One of her secrets is she really works at making it better and puts in incredibly long  hours. But picking her up at the airport after her return flight I saw immediately a twinkle in her eye that usually signifies she's fired up. She launched in excitedly telling me she'd just figured out how to solve some thorny problems she's been having with her program. She was confident she was onto something. Getting away from her routine and talking shop with new therapists always does this to her.

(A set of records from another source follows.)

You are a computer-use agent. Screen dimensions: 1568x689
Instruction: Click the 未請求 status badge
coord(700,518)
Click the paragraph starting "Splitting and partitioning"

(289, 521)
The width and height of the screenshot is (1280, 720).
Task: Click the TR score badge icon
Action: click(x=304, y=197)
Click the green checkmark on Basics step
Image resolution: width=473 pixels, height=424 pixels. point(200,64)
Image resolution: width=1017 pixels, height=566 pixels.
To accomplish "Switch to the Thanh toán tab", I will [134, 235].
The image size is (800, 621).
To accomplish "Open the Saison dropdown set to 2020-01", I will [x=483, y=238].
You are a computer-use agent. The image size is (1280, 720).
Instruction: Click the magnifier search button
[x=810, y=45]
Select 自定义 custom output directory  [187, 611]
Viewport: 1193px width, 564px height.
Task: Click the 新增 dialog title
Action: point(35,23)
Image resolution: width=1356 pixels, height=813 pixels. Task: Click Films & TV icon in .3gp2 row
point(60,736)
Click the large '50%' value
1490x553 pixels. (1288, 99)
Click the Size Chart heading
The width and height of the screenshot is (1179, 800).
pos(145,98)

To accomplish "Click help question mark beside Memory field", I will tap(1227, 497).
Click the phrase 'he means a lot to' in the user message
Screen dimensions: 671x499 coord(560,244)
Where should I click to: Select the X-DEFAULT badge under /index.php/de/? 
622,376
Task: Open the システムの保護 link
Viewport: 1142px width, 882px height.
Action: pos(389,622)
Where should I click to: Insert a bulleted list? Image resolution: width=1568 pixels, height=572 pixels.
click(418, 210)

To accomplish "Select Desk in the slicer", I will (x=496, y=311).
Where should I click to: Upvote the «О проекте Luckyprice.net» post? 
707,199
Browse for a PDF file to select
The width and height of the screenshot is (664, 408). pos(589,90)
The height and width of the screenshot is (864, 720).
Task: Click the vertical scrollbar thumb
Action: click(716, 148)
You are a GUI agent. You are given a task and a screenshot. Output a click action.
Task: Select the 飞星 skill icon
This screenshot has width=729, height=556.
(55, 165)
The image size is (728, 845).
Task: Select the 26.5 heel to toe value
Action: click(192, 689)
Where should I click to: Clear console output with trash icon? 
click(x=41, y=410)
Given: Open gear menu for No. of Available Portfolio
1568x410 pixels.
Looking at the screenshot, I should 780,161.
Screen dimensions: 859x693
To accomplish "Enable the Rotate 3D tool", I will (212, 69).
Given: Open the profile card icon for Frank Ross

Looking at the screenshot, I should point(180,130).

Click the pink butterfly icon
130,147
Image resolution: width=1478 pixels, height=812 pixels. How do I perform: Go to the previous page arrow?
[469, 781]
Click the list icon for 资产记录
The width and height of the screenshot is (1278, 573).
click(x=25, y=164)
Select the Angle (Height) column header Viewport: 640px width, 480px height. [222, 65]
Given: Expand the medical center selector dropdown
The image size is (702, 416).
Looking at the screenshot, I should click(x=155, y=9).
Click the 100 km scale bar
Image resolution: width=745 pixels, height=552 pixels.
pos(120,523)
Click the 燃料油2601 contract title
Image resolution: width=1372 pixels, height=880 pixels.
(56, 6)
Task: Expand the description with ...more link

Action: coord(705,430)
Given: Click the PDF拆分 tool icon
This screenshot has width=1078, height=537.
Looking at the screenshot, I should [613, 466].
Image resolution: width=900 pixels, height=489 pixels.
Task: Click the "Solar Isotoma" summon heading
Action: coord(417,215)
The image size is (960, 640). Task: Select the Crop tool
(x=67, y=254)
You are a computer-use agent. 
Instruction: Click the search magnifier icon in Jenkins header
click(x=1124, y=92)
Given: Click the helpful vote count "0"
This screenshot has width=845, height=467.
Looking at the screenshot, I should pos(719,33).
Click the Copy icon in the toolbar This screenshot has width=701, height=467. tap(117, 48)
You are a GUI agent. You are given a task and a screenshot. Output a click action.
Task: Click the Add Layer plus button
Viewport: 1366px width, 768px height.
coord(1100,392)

I worked for over 25 years pretty strictly as a plein air painter- a way of working I love. But a persistent problem was color. Despite what people think about Monet, most of what you see outside, at least in the warmer months, is yellow green, grey, or brown. I longed to stretch my color choices, but as I would stand and work at my portable easel, I'd mimic the actual colors that were before me. Nature is powerful like that. 

Then I made a discovery. I found I could make paintings back in the studio based on the closely observed charcoal drawings I had done outside. I'd be as faithful as possible to the key shapes and tonalities, and then invent the color combinations. It was a way to take a "vacation" from direct observation I do out in the field. The color study illustrated above is a recent example that is serving now as a source for an larger oil painting. Like my wife getting away from the routine of her hospital job, I love alternating between working outdoors and painting back in the studio. 

Out of the glare of the sun, the light of one's inner imagination sometimes can shine a little more brightly.